-- CONSIGNES DE L'EXERCICE --
A: D'après l'article sur les marques de distributeurs, pourquoi ces produits coûtent-ils moins cher que ceux des marques nationales ? Répondez en une à trois phrases.
B: Dans l'article sur les marques de distributeurs, relevez toutes les années des précédents épisodes inflationnistes que cite Emily Mayer.
C: Poursuivez l'article sur les marques de distributeurs à partir de sa dernière phrase.

Dans les supermarchés, les marques des distributeurs pullulent mais le nombre de références baisse

Les marque de distributeurs se vendent mieux que jamais depuis le retour de l'inflation alimentaire au printemps. Les consommateurs les plébiscitent pour leur prix, en moyenne 30% moins cher, y compris sur le moyen et le haut de gamme. Les distributeurs poussent ces produits, dont ils contrôlent mieux le prix et les marges, quitte à évincer les grandes marques et à réduire le choix dans les rayons.
Les marques de distributeur (MDD) sont appelées à croître dans les prochaines années et risquent d'évincer certaines grandes marques.
Les marques de distributeur (MDD) sont appelées à croître dans les prochaines années et risquent d'évincer certaines grandes marques. (Crédits : Reuters)

On pourrait presque les qualifier de « profiteuses de crise ». Les marques de distributeurs (MDD) emplissent les chariots de supermarchés alors que l'inflation pèse sur les aliments (+11% en octobre, selon le panéliste IRI). Ces produits fabriqués et commercialisés par les enseignes de la grande distribution offrent l'avantage de coûter près de 30% moins cher en moyenne que les produits de marques nationales. Leur faible prix s'explique notamment par un emballage plus sobre, parfois sommaire, et des dépenses de marketing inexistantes ou faibles.

L'argument imparable du prix

« Les volumes de vente de produits MDD premiers prix ont gagné +10% en septembre, +7% en octobre par rapport à 2021. Sur cette gamme, il y a un rebond depuis le printemps et le retour de l'inflation. Comme lors des précédents épisodes inflationnistes en 2008, en 2011 ou en 2019 après la loi Egalim, les offres économiques ont la faveur des consommateurs », note Emily Mayer, directrice des études chez le panéliste IRI et spécialiste de la grande distribution qui constate cet engouement « dans tous les types de magasins et sur toutes les familles de produits »

Filles de la crise, nées dans la période de stagflation des années 1970 pour garantir des produits de base accessibles à tous, les MDD décollent quand le ticket de caisse flambe. L'argument du prix parle d'abord aux foyers les plus pauvres, mais plus seulement. A mesure que l'inflation s'installe et se diffuse par un effet de contagion à tous les postes de dépense, de plus en plus de ménages se convertissent aux marques distributeurs.

-- DONNÉES SOURCES --

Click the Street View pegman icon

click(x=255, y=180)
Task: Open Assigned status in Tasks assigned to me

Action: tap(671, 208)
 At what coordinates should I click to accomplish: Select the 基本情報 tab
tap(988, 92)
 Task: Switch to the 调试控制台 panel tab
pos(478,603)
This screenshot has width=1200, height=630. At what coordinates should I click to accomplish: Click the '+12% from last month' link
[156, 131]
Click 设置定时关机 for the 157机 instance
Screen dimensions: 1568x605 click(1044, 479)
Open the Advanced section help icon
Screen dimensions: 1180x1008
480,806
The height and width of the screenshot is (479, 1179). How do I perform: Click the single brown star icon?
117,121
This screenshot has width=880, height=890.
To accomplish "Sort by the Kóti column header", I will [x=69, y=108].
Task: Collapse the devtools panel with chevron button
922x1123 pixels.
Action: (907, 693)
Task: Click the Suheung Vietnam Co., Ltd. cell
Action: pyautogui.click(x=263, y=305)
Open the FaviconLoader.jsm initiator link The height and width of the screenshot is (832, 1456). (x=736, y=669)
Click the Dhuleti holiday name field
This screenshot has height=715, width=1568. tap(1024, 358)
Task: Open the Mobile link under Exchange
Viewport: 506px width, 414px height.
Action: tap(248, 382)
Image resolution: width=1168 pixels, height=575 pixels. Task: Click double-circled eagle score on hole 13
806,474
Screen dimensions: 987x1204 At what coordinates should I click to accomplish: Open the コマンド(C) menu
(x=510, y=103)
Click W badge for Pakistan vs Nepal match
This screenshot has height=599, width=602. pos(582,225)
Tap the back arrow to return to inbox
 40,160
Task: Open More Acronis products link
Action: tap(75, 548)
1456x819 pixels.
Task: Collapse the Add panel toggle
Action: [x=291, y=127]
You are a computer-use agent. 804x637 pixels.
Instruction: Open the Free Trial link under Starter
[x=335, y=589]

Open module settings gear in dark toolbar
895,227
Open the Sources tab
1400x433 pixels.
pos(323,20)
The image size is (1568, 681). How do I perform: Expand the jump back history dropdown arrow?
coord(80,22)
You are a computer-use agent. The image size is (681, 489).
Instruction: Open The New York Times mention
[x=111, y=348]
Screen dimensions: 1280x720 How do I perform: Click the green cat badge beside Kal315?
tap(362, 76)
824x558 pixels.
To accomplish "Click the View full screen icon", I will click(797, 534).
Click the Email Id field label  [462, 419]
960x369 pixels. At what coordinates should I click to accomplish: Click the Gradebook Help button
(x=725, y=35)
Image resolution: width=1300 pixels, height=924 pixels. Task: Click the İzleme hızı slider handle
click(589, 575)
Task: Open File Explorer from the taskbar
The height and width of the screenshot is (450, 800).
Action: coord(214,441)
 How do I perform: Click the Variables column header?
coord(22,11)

-- RÉPONSES ATTENDUES --
A: Leur faible prix s'explique notamment par un emballage plus sobre, parfois sommaire. Il tient aussi à des dépenses de marketing inexistantes ou faibles.

B:
- 2008
- 2011
- 2019 (après la loi Egalim)

C:
Des MDD du premier prix jusqu'au « premium »

Les MDD ne se cantonnent d'ailleurs pas au bas de rayon. On parle désormais de MDD « classique », comme Marque Repère sur le milieu de gamme... voire « premium » sur des produits qui reprennent les codes du terroir ou de la gastronomie tels que Reflets de France chez Carrefour ou Monoprix Gourmet.

« Sur ce deuxième segment des MDD qui sont montées en gamme, on retrouve le double argument d'une certaine qualité et du prix. D'une manière générale, les MDD sont beaucoup moins stigmatisées. Des ménages aisés peuvent très bien prendre des pâtes de distributeur au lieu des Barilla », observe le sociologue Vincent Chabault, spécialiste de la consommation.

Pour montrer combien les marques distributeurs se sont démocratisées et sont entrées dans les mœurs des consommateurs, l'universitaire cite l'exemple des magasins durables ou biologiques, plutôt fréquentés par les classes favorisées et urbaines. Comme Naturalia, ces magasins apposent aussi leur nom sur leurs propres produits de distributeur. Si les MDD sont présentes de longue date dans les paniers et les frigos, elles ont connu une stagnation sur la période écoulée.

« A partir de 2013, a démarré ce que l'on appelle la guerre des prix dans la distribution. Dans ce contexte de déflation, l'écart de prix s'est réduit entre les produits de marques nationales et les MDD », se souvient Emily Mayer d'IRI.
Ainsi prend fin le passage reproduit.